▸ **Problem requirements**: Could you retype all of the entries below word for word?

▸ **Collected data**:

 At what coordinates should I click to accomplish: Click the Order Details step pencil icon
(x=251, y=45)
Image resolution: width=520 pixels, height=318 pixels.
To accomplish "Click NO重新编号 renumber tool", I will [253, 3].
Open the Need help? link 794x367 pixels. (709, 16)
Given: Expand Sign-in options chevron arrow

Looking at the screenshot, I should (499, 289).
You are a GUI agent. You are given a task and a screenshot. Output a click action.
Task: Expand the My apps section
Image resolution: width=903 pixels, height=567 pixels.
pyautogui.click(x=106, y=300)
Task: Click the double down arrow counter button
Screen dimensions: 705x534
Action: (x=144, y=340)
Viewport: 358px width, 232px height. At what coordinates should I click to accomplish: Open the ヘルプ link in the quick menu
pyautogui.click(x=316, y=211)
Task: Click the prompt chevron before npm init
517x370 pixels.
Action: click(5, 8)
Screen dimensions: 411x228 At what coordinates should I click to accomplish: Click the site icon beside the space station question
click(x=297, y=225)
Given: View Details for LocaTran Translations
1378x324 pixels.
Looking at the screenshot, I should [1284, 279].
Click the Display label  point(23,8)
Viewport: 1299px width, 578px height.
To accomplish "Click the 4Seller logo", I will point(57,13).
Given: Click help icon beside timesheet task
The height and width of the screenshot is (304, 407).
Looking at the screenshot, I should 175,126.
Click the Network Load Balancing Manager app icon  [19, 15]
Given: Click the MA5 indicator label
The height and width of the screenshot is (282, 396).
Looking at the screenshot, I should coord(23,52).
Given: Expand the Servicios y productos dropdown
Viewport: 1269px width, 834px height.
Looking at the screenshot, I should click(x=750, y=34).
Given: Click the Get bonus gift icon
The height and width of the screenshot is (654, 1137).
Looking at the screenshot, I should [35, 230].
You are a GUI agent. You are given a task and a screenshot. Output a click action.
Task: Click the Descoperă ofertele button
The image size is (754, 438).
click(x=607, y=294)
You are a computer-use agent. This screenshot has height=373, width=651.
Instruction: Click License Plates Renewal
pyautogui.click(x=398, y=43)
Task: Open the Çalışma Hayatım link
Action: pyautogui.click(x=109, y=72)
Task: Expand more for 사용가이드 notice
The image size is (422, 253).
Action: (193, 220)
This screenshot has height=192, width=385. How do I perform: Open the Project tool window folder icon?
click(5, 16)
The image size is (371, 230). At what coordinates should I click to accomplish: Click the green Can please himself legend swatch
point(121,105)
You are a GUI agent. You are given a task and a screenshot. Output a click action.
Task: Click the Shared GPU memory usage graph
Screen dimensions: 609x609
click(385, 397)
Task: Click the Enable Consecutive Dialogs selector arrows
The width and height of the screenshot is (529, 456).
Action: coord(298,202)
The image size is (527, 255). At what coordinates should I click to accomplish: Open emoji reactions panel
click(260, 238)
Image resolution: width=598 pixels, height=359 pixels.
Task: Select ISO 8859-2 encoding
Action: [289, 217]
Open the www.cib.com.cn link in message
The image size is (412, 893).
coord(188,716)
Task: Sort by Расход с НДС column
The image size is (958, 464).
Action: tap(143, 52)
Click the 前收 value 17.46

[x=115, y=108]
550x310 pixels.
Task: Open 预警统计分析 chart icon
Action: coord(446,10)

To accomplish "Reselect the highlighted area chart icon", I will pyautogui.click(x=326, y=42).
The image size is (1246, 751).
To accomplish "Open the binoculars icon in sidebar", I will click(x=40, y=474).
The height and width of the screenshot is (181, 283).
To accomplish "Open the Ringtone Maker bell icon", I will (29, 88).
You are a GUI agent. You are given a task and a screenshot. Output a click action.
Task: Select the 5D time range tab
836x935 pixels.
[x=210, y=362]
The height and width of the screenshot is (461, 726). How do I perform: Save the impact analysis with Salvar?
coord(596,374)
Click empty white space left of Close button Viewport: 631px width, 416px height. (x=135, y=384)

▸ **Your response**:
 At what coordinates should I click to accomplish: Click the Order Details step pencil icon
(x=251, y=45)
Image resolution: width=520 pixels, height=318 pixels.
To accomplish "Click NO重新编号 renumber tool", I will [253, 3].
Open the Need help? link 794x367 pixels. (709, 16)
Given: Expand Sign-in options chevron arrow

Looking at the screenshot, I should (499, 289).
You are a GUI agent. You are given a task and a screenshot. Output a click action.
Task: Expand the My apps section
Image resolution: width=903 pixels, height=567 pixels.
pyautogui.click(x=106, y=300)
Task: Click the double down arrow counter button
Screen dimensions: 705x534
Action: (x=144, y=340)
Viewport: 358px width, 232px height. At what coordinates should I click to accomplish: Open the ヘルプ link in the quick menu
pyautogui.click(x=316, y=211)
Task: Click the prompt chevron before npm init
517x370 pixels.
Action: click(5, 8)
Screen dimensions: 411x228 At what coordinates should I click to accomplish: Click the site icon beside the space station question
click(x=297, y=225)
Given: View Details for LocaTran Translations
1378x324 pixels.
Looking at the screenshot, I should [1284, 279].
Click the Display label  point(23,8)
Viewport: 1299px width, 578px height.
To accomplish "Click the 4Seller logo", I will point(57,13).
Given: Click help icon beside timesheet task
The height and width of the screenshot is (304, 407).
Looking at the screenshot, I should 175,126.
Click the Network Load Balancing Manager app icon  [19, 15]
Given: Click the MA5 indicator label
The height and width of the screenshot is (282, 396).
Looking at the screenshot, I should coord(23,52).
Given: Expand the Servicios y productos dropdown
Viewport: 1269px width, 834px height.
Looking at the screenshot, I should click(x=750, y=34).
Given: Click the Get bonus gift icon
The height and width of the screenshot is (654, 1137).
Looking at the screenshot, I should [35, 230].
You are a GUI agent. You are given a task and a screenshot. Output a click action.
Task: Click the Descoperă ofertele button
The image size is (754, 438).
click(x=607, y=294)
You are a computer-use agent. This screenshot has height=373, width=651.
Instruction: Click License Plates Renewal
pyautogui.click(x=398, y=43)
Task: Open the Çalışma Hayatım link
Action: pyautogui.click(x=109, y=72)
Task: Expand more for 사용가이드 notice
The image size is (422, 253).
Action: (193, 220)
This screenshot has height=192, width=385. How do I perform: Open the Project tool window folder icon?
click(5, 16)
The image size is (371, 230). At what coordinates should I click to accomplish: Click the green Can please himself legend swatch
point(121,105)
You are a GUI agent. You are given a task and a screenshot. Output a click action.
Task: Click the Shared GPU memory usage graph
Screen dimensions: 609x609
click(385, 397)
Task: Click the Enable Consecutive Dialogs selector arrows
The width and height of the screenshot is (529, 456).
Action: coord(298,202)
The image size is (527, 255). At what coordinates should I click to accomplish: Open emoji reactions panel
click(260, 238)
Image resolution: width=598 pixels, height=359 pixels.
Task: Select ISO 8859-2 encoding
Action: [289, 217]
Open the www.cib.com.cn link in message
The image size is (412, 893).
coord(188,716)
Task: Sort by Расход с НДС column
The image size is (958, 464).
Action: tap(143, 52)
Click the 前收 value 17.46

[x=115, y=108]
550x310 pixels.
Task: Open 预警统计分析 chart icon
Action: coord(446,10)

To accomplish "Reselect the highlighted area chart icon", I will pyautogui.click(x=326, y=42).
The image size is (1246, 751).
To accomplish "Open the binoculars icon in sidebar", I will click(x=40, y=474).
The height and width of the screenshot is (181, 283).
To accomplish "Open the Ringtone Maker bell icon", I will (29, 88).
You are a GUI agent. You are given a task and a screenshot. Output a click action.
Task: Select the 5D time range tab
836x935 pixels.
[x=210, y=362]
The height and width of the screenshot is (461, 726). How do I perform: Save the impact analysis with Salvar?
coord(596,374)
Click empty white space left of Close button Viewport: 631px width, 416px height. (x=135, y=384)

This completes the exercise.